On a recent morning, I saw Gordon Leish and Paula Smith heading downriver for white perch, and recalled the time when I first moved to Washington and was trying to figure out how to fish the Potomac. Gordon made me a chart that listed where to go, and what to fish for at every month of the year in the D.C. area. It remains a prized possession.
Mark Binsted and Mike Bailey may be the best American shad and striped bass anglers, respectively, on the river. They recruited me and Rob Catalanotto, a former Fletcher’s employee who now works for the Trout Unlimited government affairs team, to join Friends of Fletcher’s Cove (FFC).
FFC works to ensure that Fletcher’s remains accessible to the public. In the 1960s, thousands of truckloads of fill were dumped upstream of Fletcher’s as part of the Dulles airport expansion. What had been a series of wetlands became a wide, half-mile long earthen impediment to the river. During high water, the river used to flush out the sediment in the cove. Today, during a flood, the water rises, and the sediment drops out and piles up in the cove. If it continues, this prized access to the river will be cut off.
FFC is working with a host of partners to fix the problem. In the short run, we need to dredge out the cove to maintain access to this premiere fishery.

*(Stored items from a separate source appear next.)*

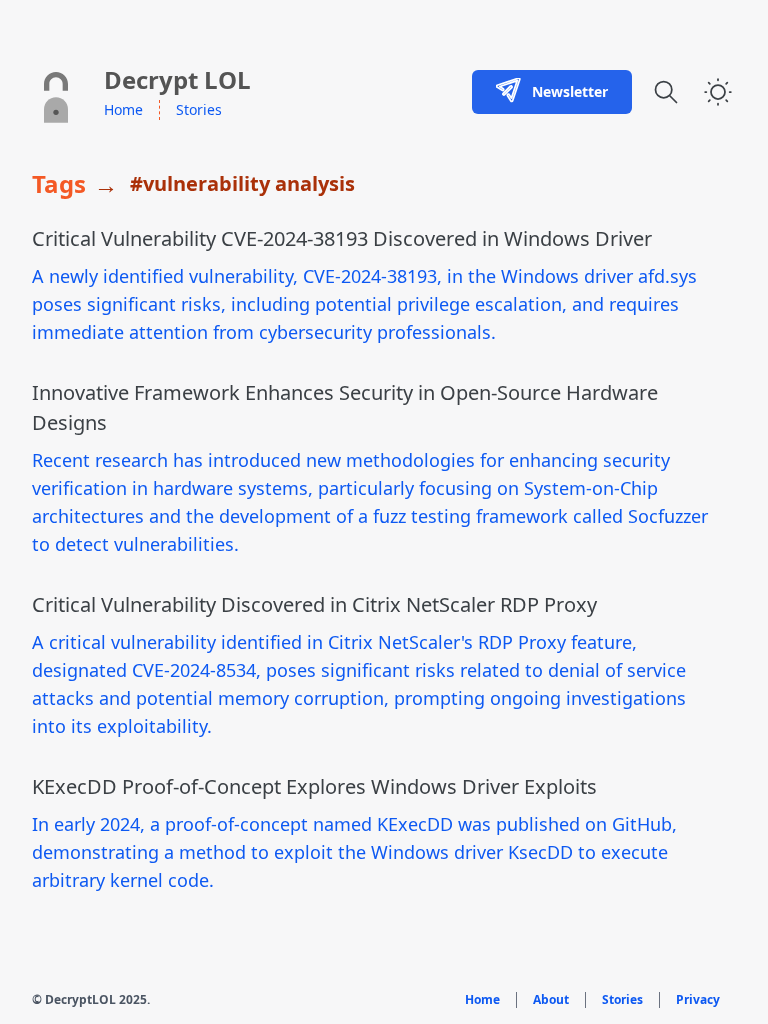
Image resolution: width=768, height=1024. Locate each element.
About (551, 1000)
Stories (199, 109)
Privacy (698, 1000)
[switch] (718, 92)
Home (123, 109)
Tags (59, 184)
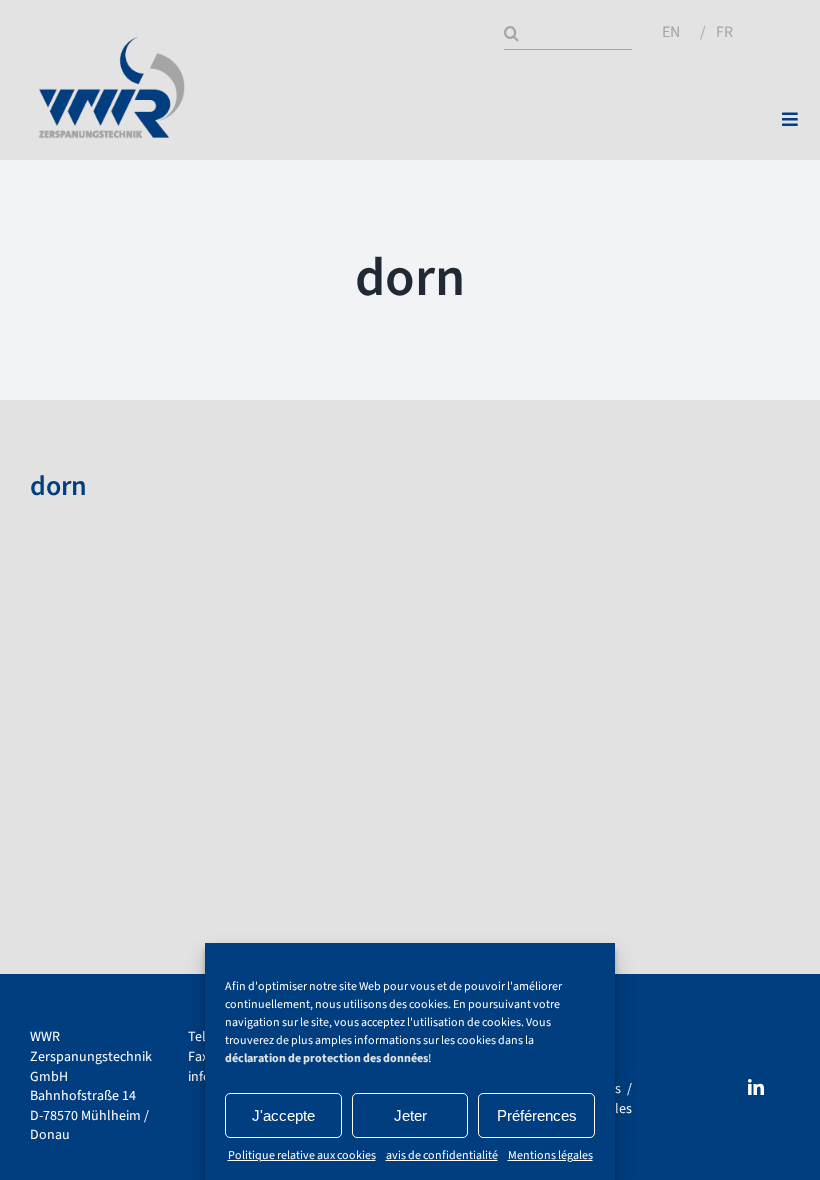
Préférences (537, 1115)
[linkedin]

In the long run, we are working with an array of state, federal, and non-profit partners to develop a long-term ecological solution to recover the natural functions of the river. (FFC is also working to introduce kids from Washington to one of the best kept secrets, in a city not known for keeping secrets).
Anglers are notorious liars and exaggerators, but it is not an overstatement to say that the Potomac is the best urban fishery in the nation, and it is not a lie to say that recreational fishery is at risk if we are not able to recover the access to the river.
For many years, TU has been a fiscal sponsor to Friends of Fletcher’s Cove. Given its proximity to our home office and its role in helping us introduce the wonders of fishing to the nation’s decision-makers, it remains a special place for us. It may not be a trout or salmon fishery, but I hope you will join me in supporting Friends of Fletchers Cove and help to maintain this magical place that time forgot.